RTTNews - Sentiment among big Japanese manufacturers bounced back from a historical low on a pickup in exports and production, the first improvement in sentiment in two and a half years, the Bank of Japan's June tankan survey for June showed Wednesday. The headline diffusion index for large manufacturers rose to minus 48 in June from a record low of minus 58 posted in March, the BOJ's quarterly survey of corporate sentiment showed.

Still, the data was not good enough to lift sentiment any significantly in early trading in Tokyo where stock prices fell sharply following overnight negative close on Wall Street. However, with traders picking up stocks at lower levels, the market rebounded into positive territory in late morning trade.

The Nikkei, which opened 0.7% down at 9,889 and slid further to 9,874 in early trades, is currently up with a modest gain of around 26 points points or 0.27% at 9984.

While retail, textiles and glass & ceramics stocks edged higher in early trading, stocks of consumer finance, mining and transport firms declined. Exporters slipped due to the decline in U.S. consumer confidence. Shares of Toyota Motor and Sony Corp. were among the prominent losers in opening trades this morning.

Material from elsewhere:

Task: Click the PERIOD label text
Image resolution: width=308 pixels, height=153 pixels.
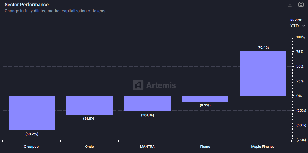Action: (296, 20)
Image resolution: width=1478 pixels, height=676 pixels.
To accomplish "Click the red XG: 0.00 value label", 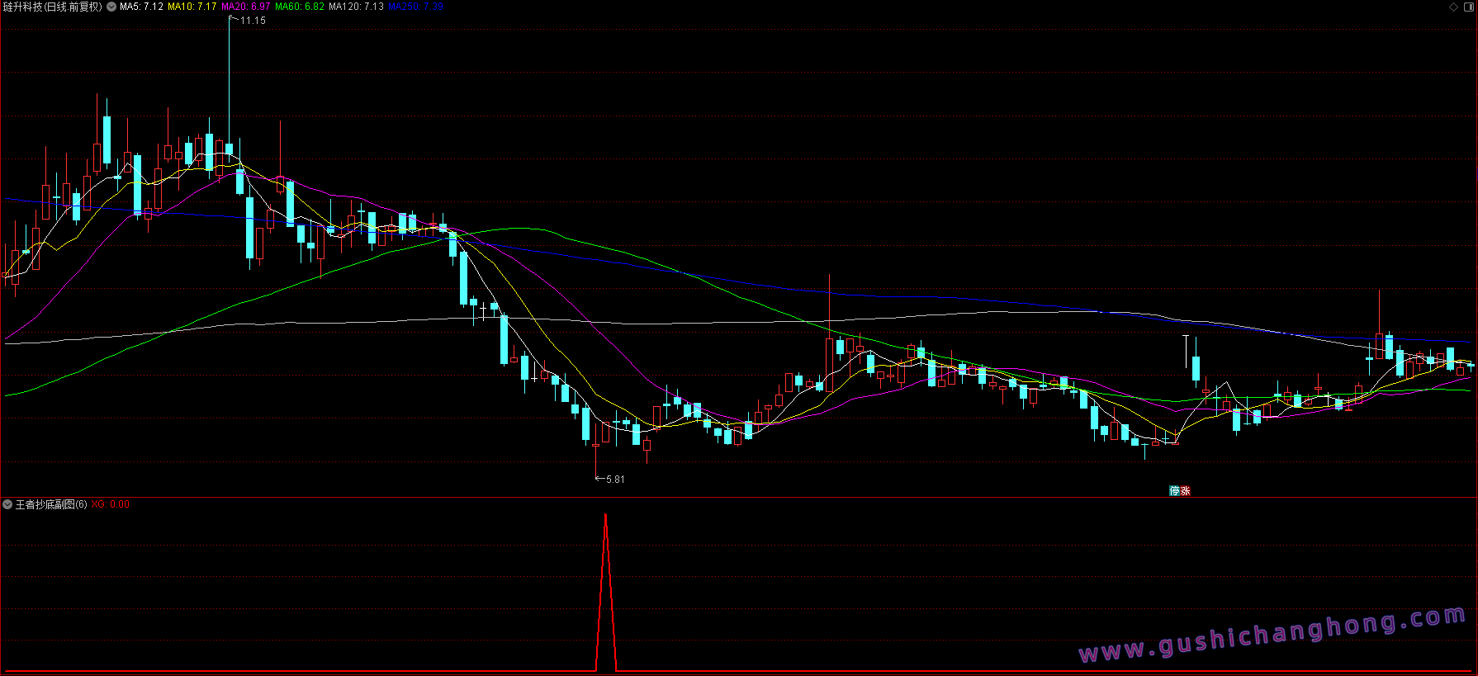I will (110, 504).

Machinery and electric machinery stocks are mostly trading lower. In the banking space, Sumitomo Mitsui Financial Group and Sumitomo Trust and Banking are up in positive territory, while Fukuoka Financial, Shizuoka Bank, Chiba Bank, Resona Holdings and Chuo Mitsui Trust Holdings are trading sharply lower.

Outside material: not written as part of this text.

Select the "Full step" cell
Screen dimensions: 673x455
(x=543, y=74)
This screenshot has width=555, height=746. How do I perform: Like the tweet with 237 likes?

Insurance stocks Mitsui Sumitomo, Sompo Japan Insurance, T&D Holdings and Tokio Marine Holdings are down with notable losses. Real estate and communications stocks are exhibiting a mixed trend.

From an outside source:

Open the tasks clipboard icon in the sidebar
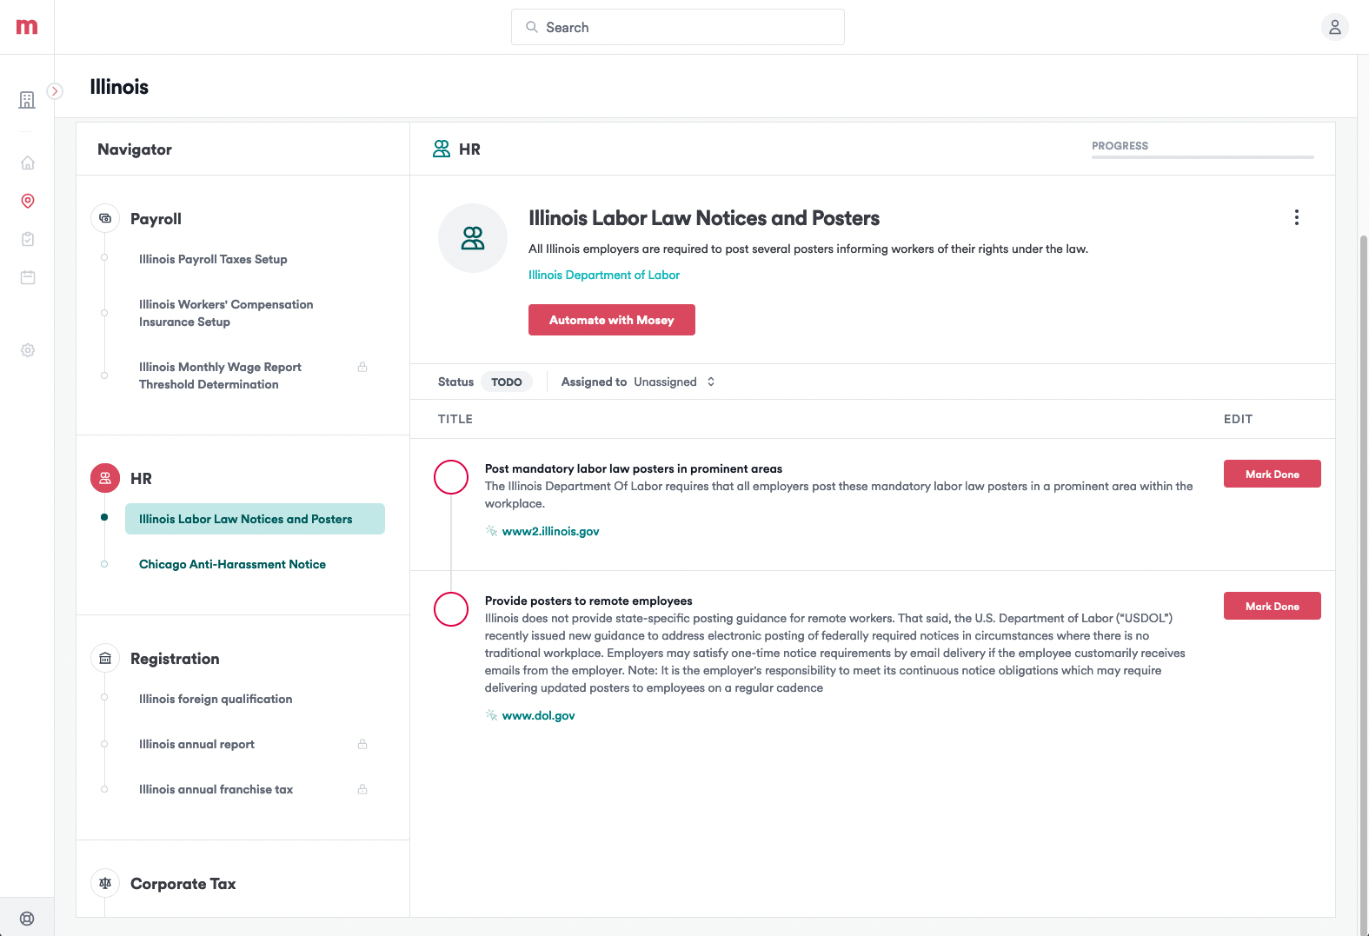click(27, 239)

All Nippon Airways Co. has stated that it has no intention to raise funds but will make an announcement as soon as possible if something comes up that needs to be notified. Earlier, according to some reports, the airliner was said to be planning to raise around 150 billion yen in one of its biggest-ever public offerings of stock. The stock is currently trading lower by as much as 6.5%.

In the currency market, the U.S. dollar stayed in the lower 96-yen zone early Wednesday in Tokyo, almost unchanged from its late Tuesday quotes in New York. The yen is currently trading at 96.84 to the U.S. dollar.

Among other markets in the Asia-Pacific region, Korea and Taiwan are trading higher. Australia, New Zealand and Singapore are trading in negative territory.

Despite a slightly positive start, Wall Street ended lower Tuesday as fears of a prolonged recession and job losses dented consumer confidence and rendered the mood bearish. The Conference Board's Consumer Confidence index fell to 49.3 points in June from a revised 54.8 in May.

The Dow ended down by 82.38 points or 1% at 8,447, the Nasdaq dipped by 9.02 points or 0.5% to 1,835, and the S&P 500 fell 7.91 points or 0.9% to 919.

Stock markets across the Asia-Pacific region ended Tuesday's session on a mixed note. Japan's benchmark Nikkei 225 Index closed up by 1.8%, while Hong Kong's Hang Seng Index slid 0.8%.

Major European markets closed firmly on the downside, with the German DAX Index and French CAC 40 Index finishing down by 1.6% and 1.7%, respectively. The U.K.'s FTSE 100 Index also fell, showing a decrease of 1%.

Oil prices sank from eight-month peaks today after new data signaled a plunge in consumer confidence in the U.S., the world's largest energy consumer. New York's main contract, light sweet crude for delivery in August, tumbled US$1.60 from yesterday's closing price to US$69.89 per barrel, after earlier touching US$73.38 - a level unseen since October.